Paris et les JOP 2024 : entre environnement et innovation

Les Echos – 27 novembre 2017 :

La France sait être au rendez-vous quand elle est attendue : rien que sur les deux dernières années, nous en avons eu la preuve avec la COP21 en 2015, puis avec l’Euro 2016 de football.

Depuis le 13 septembre, la question se pose de savoir quelle étape supplémentaire sera franchie pour 2024 avec les Jeux Olympiques et Paralympiques (JOP) à Paris.

La ville de Paris, ses représentants, ses habitants, et plus généralement les Français, attendent avec impatience les JOP de 2024 en France (1). Le succès du dossier français a été porté par de très nombreux sportifs et par la classe politique, y compris le Président de la République Emmanuel Macron (2). Avant cette décision, le projet avait déjà été reconnu par les experts du Comité International Olympique (CIO) comme étant de très grande qualité (3).
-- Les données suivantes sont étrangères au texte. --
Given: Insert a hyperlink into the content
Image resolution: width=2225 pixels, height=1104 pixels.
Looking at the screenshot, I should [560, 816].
Crise du sport mondial, vers plus de règlementation ?

Après les cas de dopages russes et l’accumulation d’affaires dans le sport, la question de renforcer les réglementations, d’affirmer la place des institutions et leur capacité de sanction doit être posée. Après la banque-finance et ses milliards d’actifs, le « sport-business » et ses dérives doit-il subir lui aussi une profonde mutation ?

L’Euro 2016 de Football en France et les JO à Rio, ces fêtes du sport mondialement suivies nous ont procuré de belles émotions en ces temps troubles. Pour les pays hôtes, ce sont des retombées financières, mais aussi des polémiques. Un exemple, l’exclusion des JO 2016 d’athlètes russes suite à la découverte de fraudes et tromperies organisées par leurs fédérations et le gouvernement.
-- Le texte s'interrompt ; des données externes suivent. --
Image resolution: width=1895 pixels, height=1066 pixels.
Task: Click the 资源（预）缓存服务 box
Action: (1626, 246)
Cette affaire ne fait que confirmer une tendance à l’augmentation des scandales sportifs ces derniers temps : dopage, attributions malhonnêtes, paris illégaux ou fraude fiscale. Nous sommes face à des évènements mondiaux et multi-disciplines qui prennent de l’ampleur. Face à cette situation, un parallèle pourrait être fait avec la crise de 2008. Ces scandales financiers ont fini par conduire à une refonte du secteur de la finance : un changement des mentalités complété par la mise en place de gendarmes garants du bon déroulé des activités.